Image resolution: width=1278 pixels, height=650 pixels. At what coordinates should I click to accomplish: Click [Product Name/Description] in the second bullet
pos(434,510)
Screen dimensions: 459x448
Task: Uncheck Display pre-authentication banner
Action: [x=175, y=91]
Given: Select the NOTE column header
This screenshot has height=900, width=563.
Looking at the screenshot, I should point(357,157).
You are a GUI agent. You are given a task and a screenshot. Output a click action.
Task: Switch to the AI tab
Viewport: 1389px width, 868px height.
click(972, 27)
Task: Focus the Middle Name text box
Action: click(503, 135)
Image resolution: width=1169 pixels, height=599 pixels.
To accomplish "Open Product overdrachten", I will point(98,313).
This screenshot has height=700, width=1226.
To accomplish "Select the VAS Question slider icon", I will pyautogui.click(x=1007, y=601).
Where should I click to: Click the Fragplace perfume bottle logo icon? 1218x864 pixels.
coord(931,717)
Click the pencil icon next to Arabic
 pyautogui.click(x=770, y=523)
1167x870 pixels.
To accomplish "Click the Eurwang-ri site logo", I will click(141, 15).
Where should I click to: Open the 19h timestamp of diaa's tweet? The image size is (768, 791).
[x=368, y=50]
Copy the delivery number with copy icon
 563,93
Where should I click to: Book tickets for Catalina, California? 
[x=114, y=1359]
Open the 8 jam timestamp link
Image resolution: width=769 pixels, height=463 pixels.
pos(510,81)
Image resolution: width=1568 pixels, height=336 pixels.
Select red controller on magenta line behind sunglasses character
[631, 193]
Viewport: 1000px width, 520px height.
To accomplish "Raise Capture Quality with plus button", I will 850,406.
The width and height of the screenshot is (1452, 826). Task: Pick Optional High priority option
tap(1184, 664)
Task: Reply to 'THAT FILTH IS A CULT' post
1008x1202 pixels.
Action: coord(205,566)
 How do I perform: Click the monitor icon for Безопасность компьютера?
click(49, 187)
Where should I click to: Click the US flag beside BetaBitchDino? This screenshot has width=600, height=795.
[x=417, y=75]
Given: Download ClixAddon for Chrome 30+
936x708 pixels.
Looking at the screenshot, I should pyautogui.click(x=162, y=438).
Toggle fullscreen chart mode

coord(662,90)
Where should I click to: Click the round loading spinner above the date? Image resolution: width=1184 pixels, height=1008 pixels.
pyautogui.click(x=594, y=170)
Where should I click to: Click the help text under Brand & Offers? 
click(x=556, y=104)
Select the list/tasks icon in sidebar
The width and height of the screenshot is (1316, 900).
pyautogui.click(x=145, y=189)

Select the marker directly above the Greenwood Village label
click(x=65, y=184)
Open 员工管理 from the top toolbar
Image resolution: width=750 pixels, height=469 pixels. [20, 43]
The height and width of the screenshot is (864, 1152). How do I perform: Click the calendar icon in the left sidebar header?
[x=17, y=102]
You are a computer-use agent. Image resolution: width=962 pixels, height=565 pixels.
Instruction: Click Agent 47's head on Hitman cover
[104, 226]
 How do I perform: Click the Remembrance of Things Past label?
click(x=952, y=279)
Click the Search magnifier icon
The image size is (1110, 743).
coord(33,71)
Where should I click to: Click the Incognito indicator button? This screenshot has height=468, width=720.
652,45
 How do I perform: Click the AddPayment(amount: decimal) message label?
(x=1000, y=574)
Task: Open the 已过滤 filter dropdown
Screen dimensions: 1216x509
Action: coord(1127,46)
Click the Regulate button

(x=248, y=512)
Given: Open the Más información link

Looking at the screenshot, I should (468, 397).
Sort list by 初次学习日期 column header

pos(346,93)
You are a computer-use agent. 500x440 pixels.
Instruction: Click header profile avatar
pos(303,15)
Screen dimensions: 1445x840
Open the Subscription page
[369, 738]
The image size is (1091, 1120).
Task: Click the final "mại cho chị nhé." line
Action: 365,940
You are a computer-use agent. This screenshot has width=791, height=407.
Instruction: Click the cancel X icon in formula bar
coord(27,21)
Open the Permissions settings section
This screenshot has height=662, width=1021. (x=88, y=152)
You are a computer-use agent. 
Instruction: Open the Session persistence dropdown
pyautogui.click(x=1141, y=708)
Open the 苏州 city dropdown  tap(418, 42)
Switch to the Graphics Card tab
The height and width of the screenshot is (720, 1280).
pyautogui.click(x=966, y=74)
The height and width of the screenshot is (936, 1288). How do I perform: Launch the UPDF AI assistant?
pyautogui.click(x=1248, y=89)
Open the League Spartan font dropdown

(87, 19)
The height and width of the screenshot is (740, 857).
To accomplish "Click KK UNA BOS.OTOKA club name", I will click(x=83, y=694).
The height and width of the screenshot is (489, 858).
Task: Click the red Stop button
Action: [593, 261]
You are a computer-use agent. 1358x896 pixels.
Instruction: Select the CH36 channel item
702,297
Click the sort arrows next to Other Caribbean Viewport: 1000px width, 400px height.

---

_WORK REQUEST:_ In the data above, each line holding "computer" is to be found and copied.

_REPLY TO THE TASK:_
You are a computer-use agent. Image resolution: width=962 pixels, height=565 pixels.
You are a computer-use agent. 500x440 pixels.
You are a computer-use agent. This screenshot has width=791, height=407.
You are a computer-use agent. 
You are a computer-use agent. 1358x896 pixels.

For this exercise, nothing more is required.